● Extracted material:
= Beginning of Section =
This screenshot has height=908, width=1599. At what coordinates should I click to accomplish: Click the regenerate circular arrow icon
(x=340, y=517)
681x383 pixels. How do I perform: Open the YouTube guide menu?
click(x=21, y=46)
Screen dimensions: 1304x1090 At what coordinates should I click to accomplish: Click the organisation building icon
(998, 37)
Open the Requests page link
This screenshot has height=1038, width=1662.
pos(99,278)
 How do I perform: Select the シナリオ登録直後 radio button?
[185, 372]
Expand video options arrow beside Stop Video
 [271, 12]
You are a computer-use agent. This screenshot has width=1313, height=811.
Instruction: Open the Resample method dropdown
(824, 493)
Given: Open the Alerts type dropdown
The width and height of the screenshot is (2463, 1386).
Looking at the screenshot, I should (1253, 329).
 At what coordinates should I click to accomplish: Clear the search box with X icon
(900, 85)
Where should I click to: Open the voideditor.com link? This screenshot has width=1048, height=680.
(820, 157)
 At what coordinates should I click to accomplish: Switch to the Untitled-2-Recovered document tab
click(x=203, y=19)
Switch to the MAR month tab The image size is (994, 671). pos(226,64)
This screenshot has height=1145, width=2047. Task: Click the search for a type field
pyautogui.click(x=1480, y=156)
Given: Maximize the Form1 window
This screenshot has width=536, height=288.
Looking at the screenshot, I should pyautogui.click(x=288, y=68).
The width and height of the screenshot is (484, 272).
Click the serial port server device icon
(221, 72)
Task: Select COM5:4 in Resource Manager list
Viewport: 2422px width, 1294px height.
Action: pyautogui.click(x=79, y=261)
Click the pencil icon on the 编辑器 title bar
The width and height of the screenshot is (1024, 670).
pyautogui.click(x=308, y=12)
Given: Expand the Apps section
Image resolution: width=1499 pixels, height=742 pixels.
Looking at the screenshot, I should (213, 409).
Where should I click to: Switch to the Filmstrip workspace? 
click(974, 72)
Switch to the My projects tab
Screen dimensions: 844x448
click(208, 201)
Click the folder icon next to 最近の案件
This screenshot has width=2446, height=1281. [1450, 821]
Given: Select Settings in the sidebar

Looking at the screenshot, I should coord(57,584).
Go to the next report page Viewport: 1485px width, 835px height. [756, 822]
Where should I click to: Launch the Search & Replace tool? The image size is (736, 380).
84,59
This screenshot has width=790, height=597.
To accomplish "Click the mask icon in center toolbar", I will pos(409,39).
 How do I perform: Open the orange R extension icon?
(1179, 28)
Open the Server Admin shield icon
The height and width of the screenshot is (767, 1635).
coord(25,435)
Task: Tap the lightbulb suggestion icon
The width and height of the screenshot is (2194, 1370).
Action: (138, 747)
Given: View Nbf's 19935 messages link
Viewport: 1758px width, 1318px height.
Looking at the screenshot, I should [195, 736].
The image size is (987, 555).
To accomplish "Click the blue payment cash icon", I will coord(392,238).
= End of Section =
● Work instruction: Output the material above exactly, but only from the line that carries "This screenshot has width=790, height=597." through the line that carries "The image size is (987, 555).".

● Output below:
This screenshot has width=790, height=597.
To accomplish "Click the mask icon in center toolbar", I will pos(409,39).
 How do I perform: Open the orange R extension icon?
(1179, 28)
Open the Server Admin shield icon
The height and width of the screenshot is (767, 1635).
coord(25,435)
Task: Tap the lightbulb suggestion icon
The width and height of the screenshot is (2194, 1370).
Action: (138, 747)
Given: View Nbf's 19935 messages link
Viewport: 1758px width, 1318px height.
Looking at the screenshot, I should [195, 736].
The image size is (987, 555).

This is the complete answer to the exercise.